Jonathan Fanara Responsable des pages Littérature, Essais & Bandes dessinées et des actualités DVD/bluray

Entre 1919 et 1921, la guerre d’indépendance irlandaise met aux prises l’IRA et l’armée britannique, supplée par la Police royale irlandaise (RIC). Le 21 novembre 1920, à Dublin, le stade de Croke Park, dévolu aux sports nationaux traditionnels, accueille un match de bienfaisance entre deux équipes concourant pour le titre de champion de football gaélique. Courroucés par une opération irlandaise meurtrière menée plus tôt dans la journée et convaincus que des tueurs se cachent dans l’assistance, les paramilitaires britanniques pénètrent dans l’enceinte sportive, ouvrent le feu et provoquent un effroyable bain de sang.

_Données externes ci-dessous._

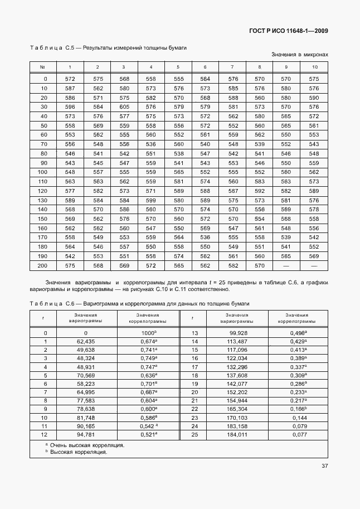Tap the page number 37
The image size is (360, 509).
pyautogui.click(x=324, y=467)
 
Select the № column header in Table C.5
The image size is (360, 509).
pyautogui.click(x=43, y=67)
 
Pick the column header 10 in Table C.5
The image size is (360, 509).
pyautogui.click(x=314, y=67)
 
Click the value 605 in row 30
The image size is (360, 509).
pyautogui.click(x=124, y=106)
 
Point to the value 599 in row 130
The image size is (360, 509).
pyautogui.click(x=150, y=200)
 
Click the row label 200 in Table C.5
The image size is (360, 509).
pyautogui.click(x=43, y=266)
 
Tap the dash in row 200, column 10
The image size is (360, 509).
pyautogui.click(x=314, y=266)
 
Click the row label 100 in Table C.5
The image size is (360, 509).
pyautogui.click(x=43, y=172)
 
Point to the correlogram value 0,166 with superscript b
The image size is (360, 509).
pyautogui.click(x=299, y=409)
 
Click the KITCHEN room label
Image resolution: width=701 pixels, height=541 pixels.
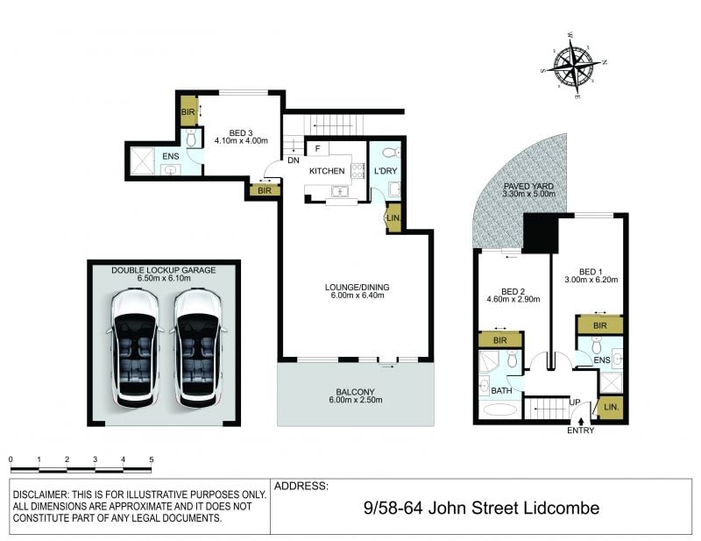coord(327,171)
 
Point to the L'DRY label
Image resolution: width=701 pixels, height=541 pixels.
coord(386,171)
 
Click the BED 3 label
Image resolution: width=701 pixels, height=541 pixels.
coord(241,133)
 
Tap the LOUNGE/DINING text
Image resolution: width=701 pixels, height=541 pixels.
coord(357,288)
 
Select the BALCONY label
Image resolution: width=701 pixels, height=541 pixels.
coord(356,392)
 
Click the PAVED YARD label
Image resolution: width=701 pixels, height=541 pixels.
coord(528,186)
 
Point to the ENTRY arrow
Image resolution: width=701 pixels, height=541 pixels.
coord(581,421)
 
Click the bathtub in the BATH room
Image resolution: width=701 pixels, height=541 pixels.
coord(499,409)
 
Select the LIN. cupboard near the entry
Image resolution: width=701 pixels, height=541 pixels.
coord(611,408)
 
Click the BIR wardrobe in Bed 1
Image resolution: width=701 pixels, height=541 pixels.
coord(600,325)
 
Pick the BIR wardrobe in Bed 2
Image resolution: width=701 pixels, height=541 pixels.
coord(500,340)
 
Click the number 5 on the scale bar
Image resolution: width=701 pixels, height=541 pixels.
coord(152,459)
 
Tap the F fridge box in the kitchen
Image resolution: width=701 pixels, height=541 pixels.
coord(318,148)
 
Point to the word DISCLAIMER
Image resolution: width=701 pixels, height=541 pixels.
coord(39,495)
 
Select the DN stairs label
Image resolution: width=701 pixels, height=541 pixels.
coord(294,160)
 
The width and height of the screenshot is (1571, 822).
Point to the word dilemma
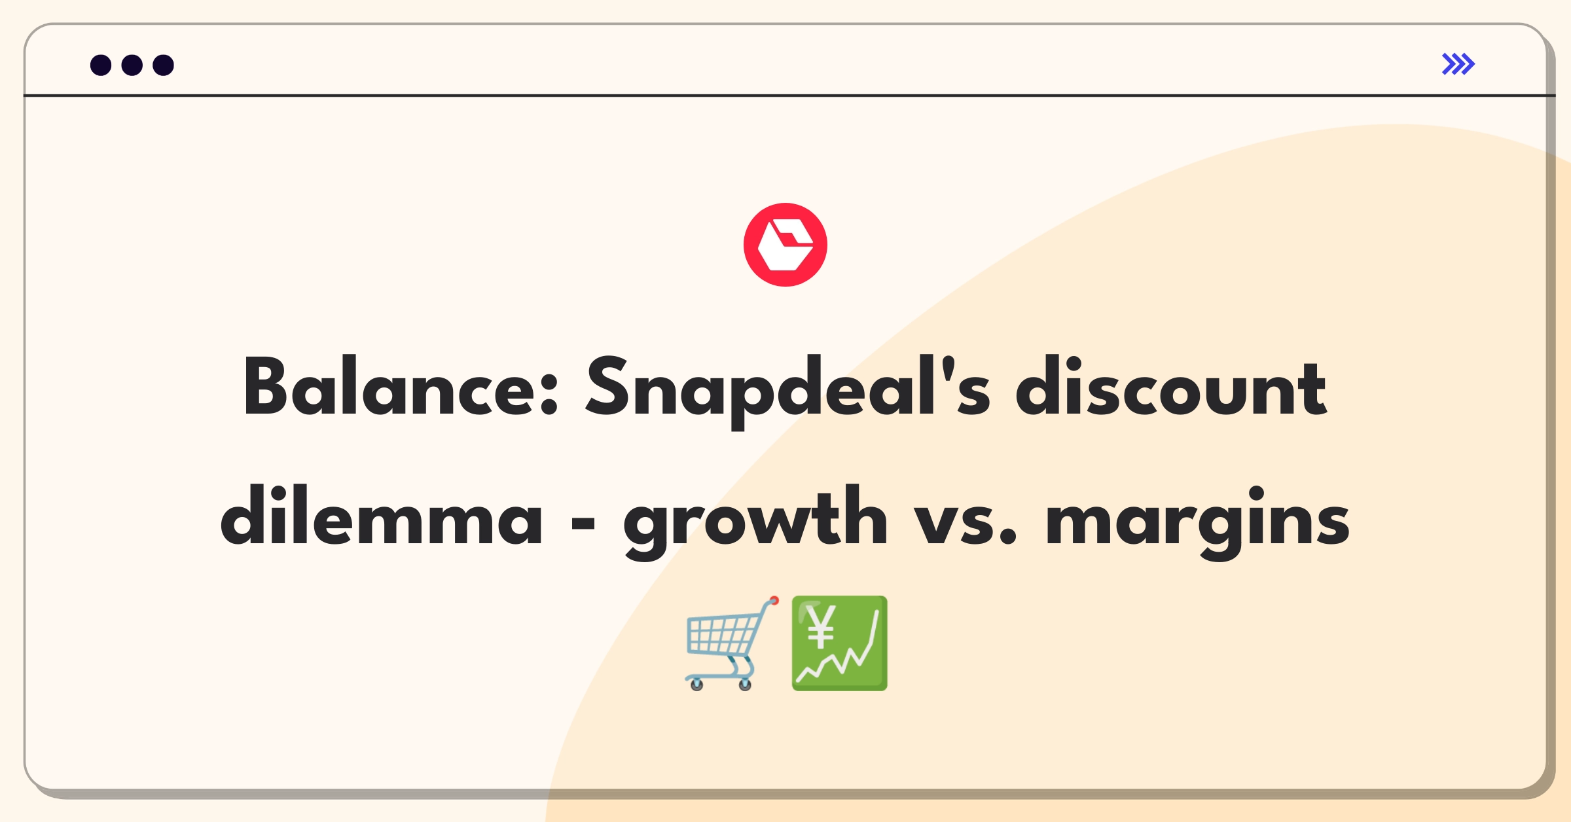381,515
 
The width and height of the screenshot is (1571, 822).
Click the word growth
755,521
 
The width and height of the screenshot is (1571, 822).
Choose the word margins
1197,522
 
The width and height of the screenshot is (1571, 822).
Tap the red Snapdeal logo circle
786,245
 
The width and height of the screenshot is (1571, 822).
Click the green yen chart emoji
839,643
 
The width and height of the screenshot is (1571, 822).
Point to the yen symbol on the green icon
821,626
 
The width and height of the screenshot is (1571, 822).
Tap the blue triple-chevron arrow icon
1458,64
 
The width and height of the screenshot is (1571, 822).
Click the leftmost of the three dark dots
101,65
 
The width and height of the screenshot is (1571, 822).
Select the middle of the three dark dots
132,65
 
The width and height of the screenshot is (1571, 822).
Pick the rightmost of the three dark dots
164,65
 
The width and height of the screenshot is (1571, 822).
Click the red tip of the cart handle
774,600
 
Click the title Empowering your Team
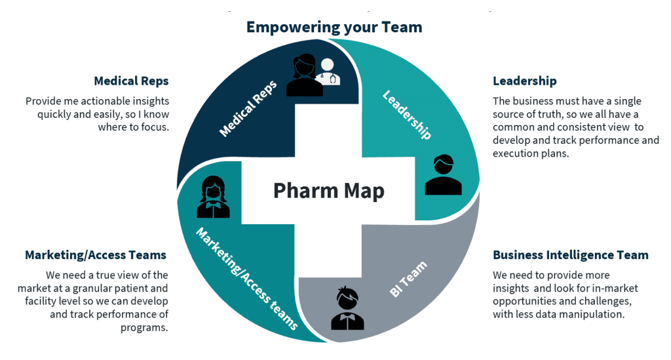334,28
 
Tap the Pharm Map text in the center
329,190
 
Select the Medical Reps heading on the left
131,81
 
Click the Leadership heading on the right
525,81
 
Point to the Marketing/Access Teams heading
96,255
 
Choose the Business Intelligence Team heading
571,255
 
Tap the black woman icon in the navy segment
304,75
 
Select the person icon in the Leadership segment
444,174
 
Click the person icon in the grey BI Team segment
347,308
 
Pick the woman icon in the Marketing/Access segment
213,197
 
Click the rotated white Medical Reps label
248,109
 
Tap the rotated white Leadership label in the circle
407,115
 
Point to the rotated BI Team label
408,279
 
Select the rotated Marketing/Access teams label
247,279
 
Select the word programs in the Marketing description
144,328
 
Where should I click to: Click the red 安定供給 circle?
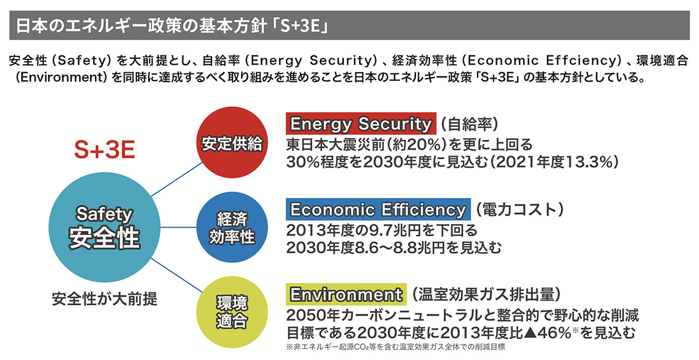pos(232,143)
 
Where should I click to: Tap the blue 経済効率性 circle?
pos(232,227)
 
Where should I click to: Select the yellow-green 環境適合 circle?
pos(232,312)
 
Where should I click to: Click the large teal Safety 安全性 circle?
pos(104,227)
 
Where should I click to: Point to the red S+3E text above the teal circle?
pos(104,150)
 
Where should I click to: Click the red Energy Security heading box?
pos(361,123)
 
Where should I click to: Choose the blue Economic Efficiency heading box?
pos(378,209)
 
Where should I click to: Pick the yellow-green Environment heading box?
pos(347,294)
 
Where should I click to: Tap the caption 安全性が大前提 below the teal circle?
pos(104,299)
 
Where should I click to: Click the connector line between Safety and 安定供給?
pos(177,179)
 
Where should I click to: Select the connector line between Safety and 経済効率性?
pos(178,227)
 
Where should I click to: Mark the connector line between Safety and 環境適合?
pos(177,276)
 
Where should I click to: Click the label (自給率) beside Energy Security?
pos(469,124)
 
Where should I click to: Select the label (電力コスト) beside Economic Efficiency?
pos(520,209)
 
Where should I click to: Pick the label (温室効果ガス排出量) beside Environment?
pos(486,294)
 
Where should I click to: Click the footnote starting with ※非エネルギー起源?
pos(396,347)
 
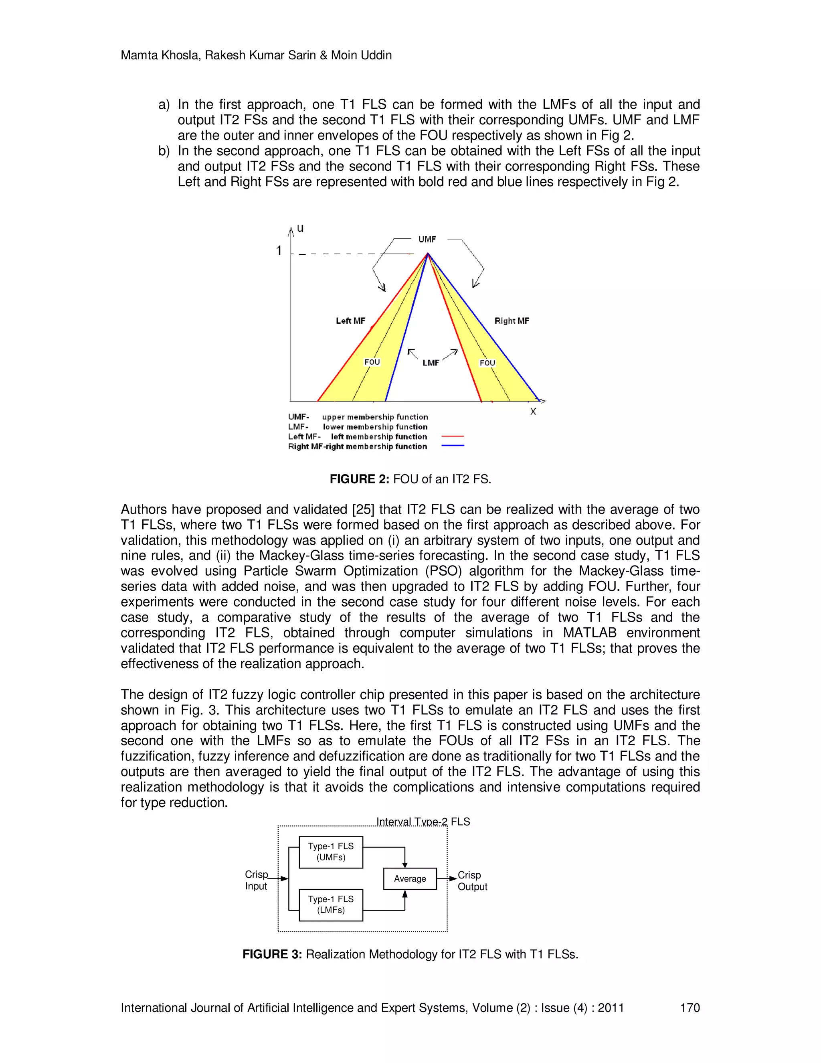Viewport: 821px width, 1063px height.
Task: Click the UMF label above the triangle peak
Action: click(427, 239)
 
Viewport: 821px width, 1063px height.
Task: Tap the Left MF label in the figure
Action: click(350, 321)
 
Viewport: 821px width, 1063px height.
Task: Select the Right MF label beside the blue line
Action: click(512, 321)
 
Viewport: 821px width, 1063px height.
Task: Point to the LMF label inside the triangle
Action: click(431, 363)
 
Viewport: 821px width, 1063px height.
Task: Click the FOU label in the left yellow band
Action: click(372, 362)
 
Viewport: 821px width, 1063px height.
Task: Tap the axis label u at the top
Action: click(300, 228)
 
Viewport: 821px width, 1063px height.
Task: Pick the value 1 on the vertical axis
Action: click(279, 251)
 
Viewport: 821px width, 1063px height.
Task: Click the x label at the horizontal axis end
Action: click(533, 412)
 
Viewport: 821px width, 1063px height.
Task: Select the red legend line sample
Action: click(452, 436)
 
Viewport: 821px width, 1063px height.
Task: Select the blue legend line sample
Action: click(452, 446)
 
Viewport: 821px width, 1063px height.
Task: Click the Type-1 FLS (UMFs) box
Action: click(331, 852)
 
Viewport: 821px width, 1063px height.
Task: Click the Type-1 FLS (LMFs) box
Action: click(331, 905)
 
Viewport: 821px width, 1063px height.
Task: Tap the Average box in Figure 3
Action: click(410, 879)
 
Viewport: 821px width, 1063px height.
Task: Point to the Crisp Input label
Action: click(256, 880)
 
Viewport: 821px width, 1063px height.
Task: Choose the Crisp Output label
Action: click(472, 881)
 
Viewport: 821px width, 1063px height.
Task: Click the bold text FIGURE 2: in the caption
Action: click(359, 479)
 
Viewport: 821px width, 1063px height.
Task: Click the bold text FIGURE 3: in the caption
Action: click(272, 954)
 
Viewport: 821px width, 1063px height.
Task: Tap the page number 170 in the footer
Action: click(689, 1008)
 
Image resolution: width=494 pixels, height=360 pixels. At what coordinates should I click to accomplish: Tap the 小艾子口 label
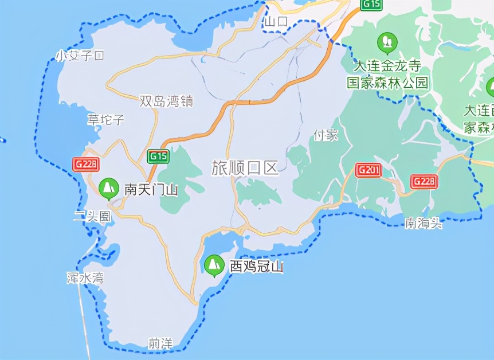coord(80,56)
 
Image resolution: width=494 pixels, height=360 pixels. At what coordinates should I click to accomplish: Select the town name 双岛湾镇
coord(166,101)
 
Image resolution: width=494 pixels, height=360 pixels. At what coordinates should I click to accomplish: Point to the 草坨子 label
coord(106,120)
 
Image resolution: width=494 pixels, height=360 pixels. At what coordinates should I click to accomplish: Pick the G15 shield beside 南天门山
coord(158,156)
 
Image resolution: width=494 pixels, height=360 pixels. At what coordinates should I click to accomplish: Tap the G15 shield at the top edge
coord(371,5)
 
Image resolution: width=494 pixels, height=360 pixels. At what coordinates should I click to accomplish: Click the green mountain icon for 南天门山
coord(108,187)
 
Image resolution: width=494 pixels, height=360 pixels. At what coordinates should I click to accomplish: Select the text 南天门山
coord(151,189)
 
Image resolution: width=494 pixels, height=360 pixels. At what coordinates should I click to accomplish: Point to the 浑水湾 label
coord(85,279)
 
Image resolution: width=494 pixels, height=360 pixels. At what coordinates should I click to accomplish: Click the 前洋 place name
coord(160,343)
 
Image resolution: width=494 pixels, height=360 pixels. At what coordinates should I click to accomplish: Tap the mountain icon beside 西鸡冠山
coord(214,265)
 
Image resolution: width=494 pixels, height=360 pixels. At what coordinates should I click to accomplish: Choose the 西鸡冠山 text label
coord(256,267)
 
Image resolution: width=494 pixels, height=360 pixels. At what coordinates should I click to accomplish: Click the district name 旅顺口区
coord(245,168)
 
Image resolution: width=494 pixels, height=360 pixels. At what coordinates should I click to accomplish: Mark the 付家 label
coord(326,135)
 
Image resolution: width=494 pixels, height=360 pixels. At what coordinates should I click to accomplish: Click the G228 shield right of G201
coord(424,182)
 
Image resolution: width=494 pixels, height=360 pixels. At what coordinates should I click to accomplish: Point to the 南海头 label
coord(424,223)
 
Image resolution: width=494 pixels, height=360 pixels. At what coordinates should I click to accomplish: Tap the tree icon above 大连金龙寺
coord(387,42)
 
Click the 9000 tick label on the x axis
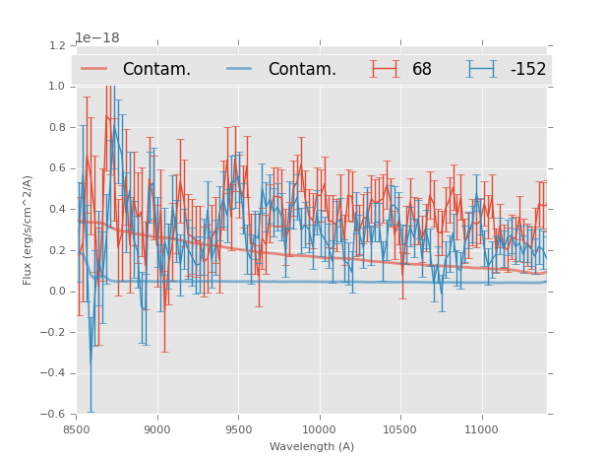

Avec Jujitsuffragettes, Croke Park marque les débuts d’une nouvelle collection intitulée « Coup de tête » et publiée aux éditions Delcourt. Cette dernière, consacrée aux récits « mettant en scène la puissance du sport et les drames de l’Histoire », ne pouvait être mieux incarnée que par Croke Park. Éclatée dans un récit parallèle se déroulant alternativement en 1920 et en 2007, la bande dessinée de Sylvain Gâche (scénario) et Richard Guérineau (dessin et couleur) prend appui sur une double confrontation entre Irlandais et Britanniques. La première, située à Dublin en 1920, raconte comment une unité de l’Armée républicaine irlandaise baptisée les Douze apôtres a cherché à se débarrasser du Cairo Gang, des espions envoyés par Londres pour éliminer les indépendantistes locaux. Elle illustre surtout la réponse sanglante et arbitraire qui s’en est ensuivie, lorsque les paramilitaires de la Couronne ont tiré sans discernement sur le public et les sportifs rassemblés dans le stade de Croke Park à l’occasion d’un match de charité. La seconde confrontation, plus apaisée, date de 2007, toujours à Croke Park, durant le tournoi de rugby des Six Nations. Les Irlandais y prennent enfin leur revanche sur les Anglais, dans une opposition qui a forcément ravivé des souvenirs douloureux.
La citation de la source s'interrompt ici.